What date should be listed as the “Closing Date” under the rule?

  • The term “closing date” can refer to different times in the transaction for different regions. The bureau declared that “Closing Date” for the purpose of the rule refers to the date of consummation, meaning “the time that a consumer becomes contractually obligated on a credit transaction.” (§ 1026.2(a)(13))
  • The bureau’s Official Interpretation to the definition of “Closing Date” recognizes that “[w]hen a contractual obligation on the consumer's part is created is a matter to be determined under applicable law; Regulation Z does not make this determination.” (§ 1026.2(a)(13)-1)
  • When completing the Closing Disclosure form, use the  consummation date where the forms request the Closing Date

CD page 1

When should an item be disclosed as “Services Borrower Did Shop For” vs. “Services Borrower Did Not Shop For” on the Closing Disclosure form?

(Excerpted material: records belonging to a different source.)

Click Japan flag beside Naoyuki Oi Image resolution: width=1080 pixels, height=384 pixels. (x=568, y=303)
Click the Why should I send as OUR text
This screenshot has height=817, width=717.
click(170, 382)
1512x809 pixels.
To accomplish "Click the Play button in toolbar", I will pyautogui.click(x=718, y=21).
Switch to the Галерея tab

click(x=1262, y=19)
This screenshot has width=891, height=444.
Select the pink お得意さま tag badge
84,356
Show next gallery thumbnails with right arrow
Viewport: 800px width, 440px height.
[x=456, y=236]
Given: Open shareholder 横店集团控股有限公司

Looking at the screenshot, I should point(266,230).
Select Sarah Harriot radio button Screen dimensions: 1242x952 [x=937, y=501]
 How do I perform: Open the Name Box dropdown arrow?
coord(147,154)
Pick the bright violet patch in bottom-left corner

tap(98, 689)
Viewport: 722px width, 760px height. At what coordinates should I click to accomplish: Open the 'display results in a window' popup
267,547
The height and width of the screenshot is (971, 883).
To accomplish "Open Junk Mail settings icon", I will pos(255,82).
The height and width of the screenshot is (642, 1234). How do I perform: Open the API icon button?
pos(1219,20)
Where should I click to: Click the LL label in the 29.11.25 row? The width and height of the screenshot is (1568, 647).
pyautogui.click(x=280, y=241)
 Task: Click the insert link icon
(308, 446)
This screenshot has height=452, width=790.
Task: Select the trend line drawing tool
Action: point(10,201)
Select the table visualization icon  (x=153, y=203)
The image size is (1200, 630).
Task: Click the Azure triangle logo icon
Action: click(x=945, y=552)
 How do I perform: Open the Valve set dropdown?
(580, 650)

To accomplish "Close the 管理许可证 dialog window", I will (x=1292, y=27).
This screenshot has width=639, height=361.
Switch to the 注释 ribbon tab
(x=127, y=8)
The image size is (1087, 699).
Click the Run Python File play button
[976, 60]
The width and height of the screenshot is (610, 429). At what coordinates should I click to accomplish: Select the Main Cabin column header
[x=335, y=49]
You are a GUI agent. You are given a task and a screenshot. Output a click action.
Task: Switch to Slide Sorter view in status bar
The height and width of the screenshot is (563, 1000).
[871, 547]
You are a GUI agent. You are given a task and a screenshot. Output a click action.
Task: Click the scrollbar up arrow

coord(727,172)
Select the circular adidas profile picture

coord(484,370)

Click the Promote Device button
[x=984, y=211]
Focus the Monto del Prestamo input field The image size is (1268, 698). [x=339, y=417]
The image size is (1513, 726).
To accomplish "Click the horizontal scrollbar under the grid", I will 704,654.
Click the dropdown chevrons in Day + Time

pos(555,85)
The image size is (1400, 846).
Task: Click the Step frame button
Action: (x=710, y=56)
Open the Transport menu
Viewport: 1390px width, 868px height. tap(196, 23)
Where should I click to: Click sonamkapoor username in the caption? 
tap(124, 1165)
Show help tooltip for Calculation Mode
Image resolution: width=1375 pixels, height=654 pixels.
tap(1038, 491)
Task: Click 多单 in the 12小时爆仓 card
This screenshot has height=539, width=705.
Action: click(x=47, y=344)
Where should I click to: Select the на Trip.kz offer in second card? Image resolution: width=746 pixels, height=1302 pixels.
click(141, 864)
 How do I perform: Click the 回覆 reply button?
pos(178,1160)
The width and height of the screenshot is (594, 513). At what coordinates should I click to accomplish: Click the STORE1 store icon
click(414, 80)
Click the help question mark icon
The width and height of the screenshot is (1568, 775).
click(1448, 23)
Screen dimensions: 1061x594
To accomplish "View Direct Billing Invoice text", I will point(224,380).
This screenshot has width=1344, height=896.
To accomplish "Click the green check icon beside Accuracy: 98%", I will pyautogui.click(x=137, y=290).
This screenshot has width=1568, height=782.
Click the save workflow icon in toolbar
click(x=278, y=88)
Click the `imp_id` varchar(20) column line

  • The Bureau stated that an item that was disclosed as “Services You Can Shop For” on the Loan Estimate (§ 1026.37(f)(3)) will move into the “Services You Cannot Did Not Shop For” category on the Closing Disclosure form when the consumer chooses a provider on the written list provided by the creditor with the Loan Estimate for that item. (1026.38(f)(2))
  • Alternatively, if an item is disclosed as “Services You Can Shop For” on the Loan Estimate was not on the written list provided by the creditor with the Loan Estimate for that item, such item will be disclosed as “Services Borrower Did Shop For” on the Closing Disclosure form. (§ 1026.38(f)(3))

CD page 2

How should recording fees and transfer taxes be disclosed on the Closing Disclosure?

  • The Bureau recognized that in some states, there will be several transfer taxes that will be part of the real estate transaction and the loan transaction
  • Transfer taxes should be itemized on the Closing Disclosure instead of aggregated together as required for the Loan Estimate. (Review §1026.37(g)(1) and its subparts for the Loan Estimate requirements and § 1026.38(g)(1) and its subparts for the Closing Disclosure Requirements)
    • Itemization is for each tax and for each governmental entity
    • Name of government entity should be disclosed on Closing Disclosure form
  • Similarly to the Loan Estimate, the Closing Disclosure form requires recording fees to be disclosed as one item. (§ 1026.37(g)(1)(i) and § 1026.38(g)(1)(i))
  • However, the Closing Disclosure also requires that the amount paid to record the deed and mortgage be itemized separately.
    • The itemized recording fees for the deed and the mortgage only need to include the amounts needed to record each of these documents
    • Recording fees for other documents, except for the deed and the mortgage, are just included as part of the total recording fees and do not need to be itemized
  • Creditors should disclose the name of the entity assessing the transfer tax, even if that entity is different from the payee of the check cut by the settlement agent. (§ 1026.38(g)(1)(ii))

CD item 3

Are creditors permitted to include additional forms if the information required to be disclosed does not fit in the space allotted on the form?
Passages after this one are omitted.